Activity: Will you write out, word for word, every line from the one with "The width and" to the final line of the data below, with the pictures left out?

Data:
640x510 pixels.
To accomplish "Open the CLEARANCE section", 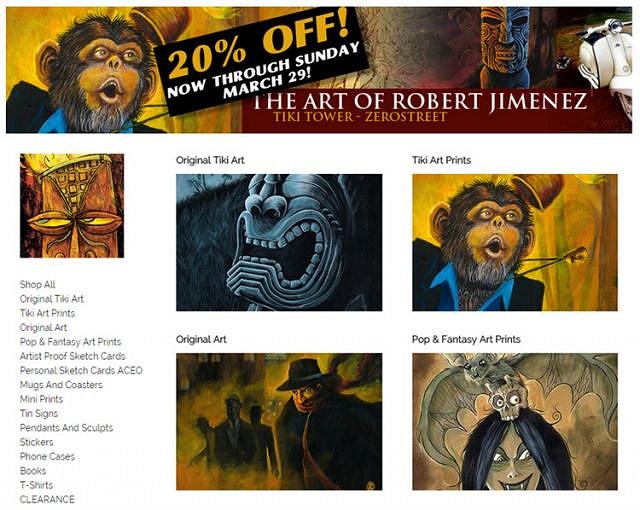I will point(47,499).
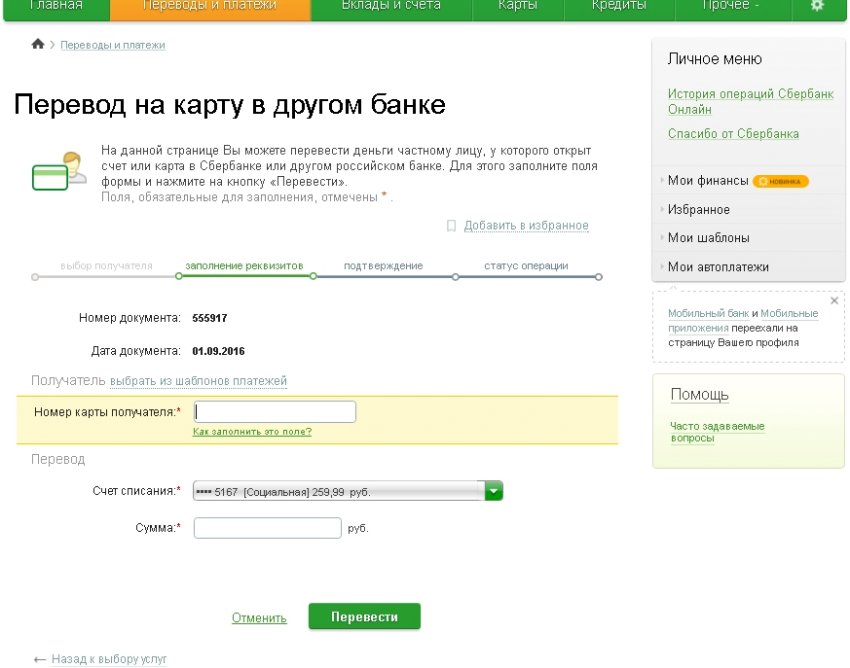This screenshot has height=668, width=850.
Task: Expand Мои финансы in personal menu
Action: [707, 181]
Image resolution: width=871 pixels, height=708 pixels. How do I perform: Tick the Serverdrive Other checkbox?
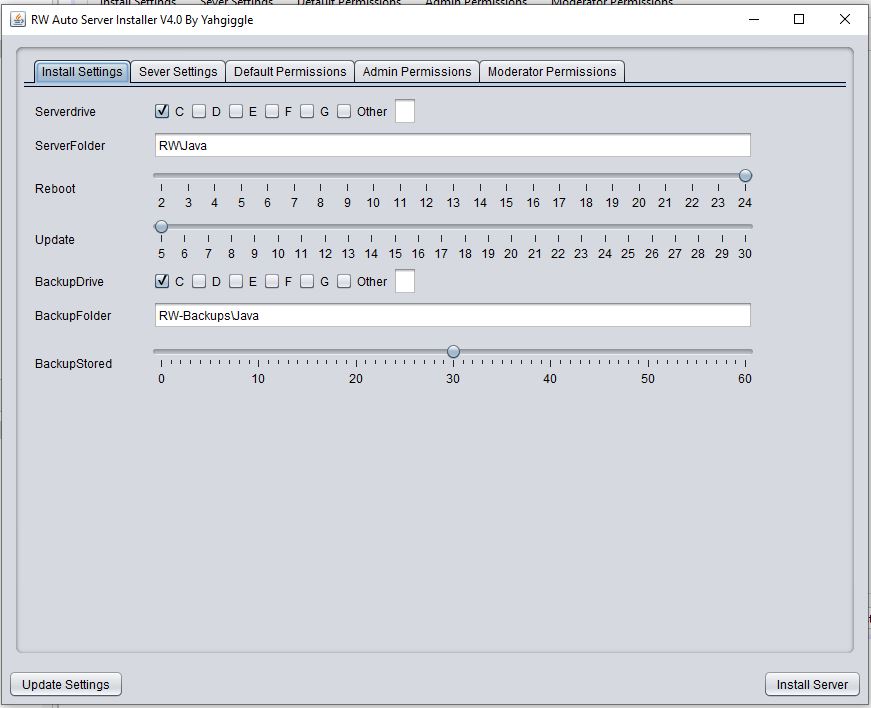click(x=344, y=112)
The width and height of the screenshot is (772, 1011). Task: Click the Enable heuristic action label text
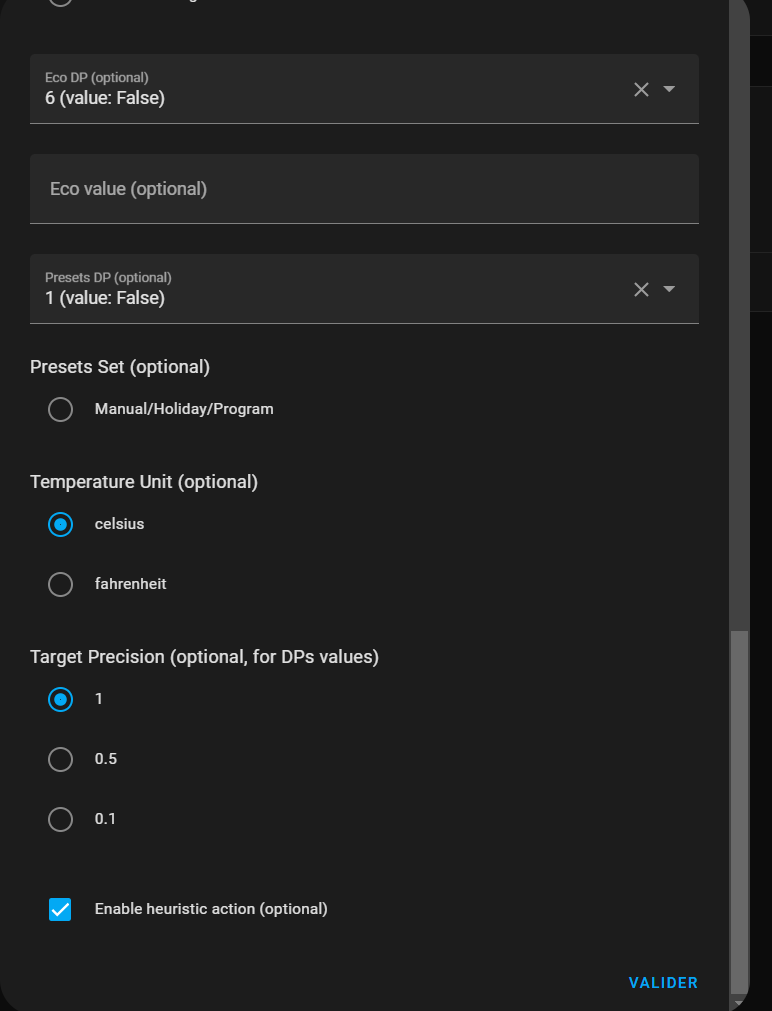(211, 909)
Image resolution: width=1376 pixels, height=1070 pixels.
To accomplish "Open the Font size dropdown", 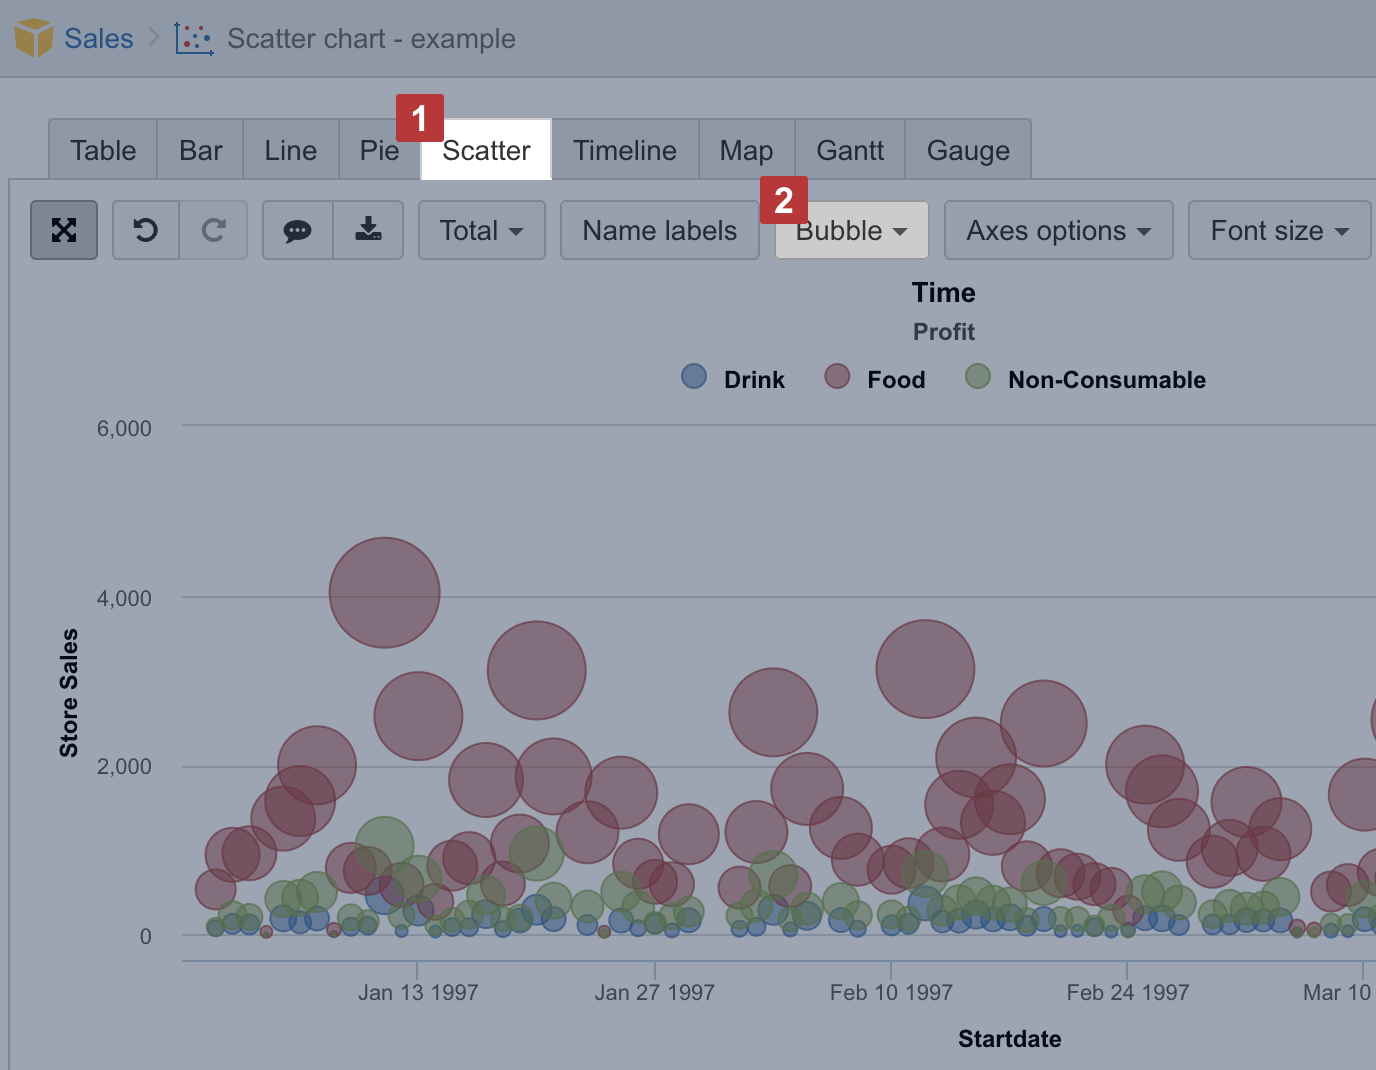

Exercise response:
The width and height of the screenshot is (772, 1011). Task: Click the Enable heuristic action label text
(211, 909)
Image resolution: width=1376 pixels, height=1070 pixels.
To accomplish "Open the Font size dropdown", 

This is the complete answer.